Sara and Christine

July 2023 TeamMates of the Month: Like a Story Unfolding

When Christine met her 6th-grade mentee Sara in November of 2020, they had to use their imaginations; both their faces were covered by masks. It would be more than a year before what Sara called their “face reveal”. 

“I think both of us were like, ‘that’s not what I thought you were going to look like!’” says Christine. They are used to seeing each other’s faces now. Used to their ever-ready smiles.

Before they met, Sara thought TeamMates was “just like having another teacher or meeting up with another teacher. That’s not the way they explained it to me,” she says, “but that’s kind of what I could imagine. Our relationship is completely different from that. It’s just like having another friend.”

With an almost 50-year age difference, Christine says, “I think the biggest thing that has surprised me and continues to surprise me, is that we have so many things in common.” 

Sara quickly replies, “Same! I was just about to say that. We just kept talking and talking and we’d say, ‘Me too! We talk about things and they just click.’” Walking side by side around the school when the weather was nice made a great way to get to know each other. 

“Sara is game to try anything, to talk about anything” says Christine. “She can see there’s more than one way to look at something. I’m still learning things from her!” Early on, she learned about manga, the Japanese graphic novels that Sara was drawn to because the characters, “face a lot of difficult struggles but they always, in the end, get through it.” Since Christine is a writer, they picked out a graphic novel to read together starring a strong character who liked to draw. 

They’ve explored lots of interests including service projects, jigsaw puzzles, miniature seashells that Christine inherited from her grandfather. Sometimes they play word games like Wordle or Mad Libs, good vocabulary builders for Sara, since English is her second language. 

Sara says that Christine, “always sees the good in stuff, is always very positive and that’s a quality that a lot of people need.” Maybe that is why the two of them saw the potential in the 2.5 foot stalk of a plant Sara named “Bachy” short for dieffenbachia (the Latin name for a common house plant). They wanted to rescue it. “Bachy was just one limp leaf,” Sara says, “in a big vase with dry, dry soil. Now it’s a really big plant!”

They both garden. Their tomatoes, peppers, cilantro and watermelon are “friends” to be cared for and tended.

They are clear what they gain from their friendship. “I think when I’m with you,” Sara says, “I learn stuff I will carry on for the rest of my life.”

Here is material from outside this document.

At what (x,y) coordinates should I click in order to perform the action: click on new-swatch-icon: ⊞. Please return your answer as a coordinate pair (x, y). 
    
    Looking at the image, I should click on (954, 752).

Christine credits Sara for “getting her out of her personal bubble so that whatever is happening in my life, including the morning I got the call from the doctor’s office about my cancer diagnosis. There was one thing I was certain of, ‘it’s my morning to meet with Sara and I’m going.’ It wasn’t to comfort myself, it was more like, this is part of life too.”

They started a list last summer of all the things they plan to do and see together after Sara graduates from high school. They’ll keep filling it, because Sara says, they will “definitely” be friends after graduation. Or as Christine puts it, “Sara is like a story that I feel I am now part of and I want to read the next chapter!”